Kindly note, apart from performing the debt counselling package we also have been mandated to apply our rehabilitating services, thus taking control of all his/her financial matters and ensure credit providers receive their fair share. For that purpose a precise and appropriate self explanatory income and expenses account (Form D), a payment plan (Form E) and if mortgage and/ or assets finance agreements are applicable (Form E**) attached hereto, has been constructed. Electronic payments in accordance to the payment plan which will commence immediately. Payment dates are between the 15th and end of each month. Kindly note the first monthly payment might be less than indicated due to unforeseen additional costs.

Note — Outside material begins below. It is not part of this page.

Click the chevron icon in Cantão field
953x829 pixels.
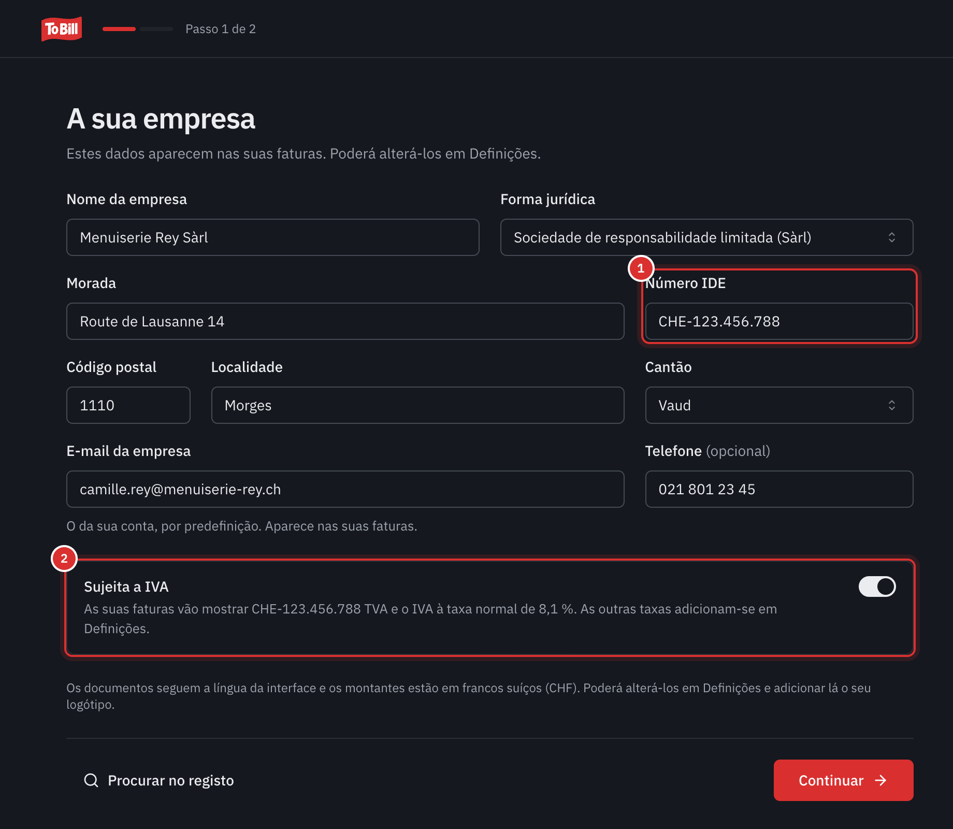(892, 405)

We trust you find this informal payment in order and will consider that you accepted it if we have not receive any response from you by the 23rd November 2009. In the event of the majority of creditors rejecting the proposal, we will have to approach Court for intervention to enforce it. Although legal cost involved in such action may culminate in a lesser monthly amount being available for distributing amongst creditors, we would nevertheless proceed with this proposed payment plan."
[43] There was no further correspondence between the parties in relations to the review process. On 15 January 2010 the plaintiff sent its 86(10) notice to the defendant, the debt counsellor and the NCR informing them that it terminates the debt review requested by Mazibuko. Mazibuko does not deny receiving the section 86(10) notice. Summons was issued on 3 February 2010.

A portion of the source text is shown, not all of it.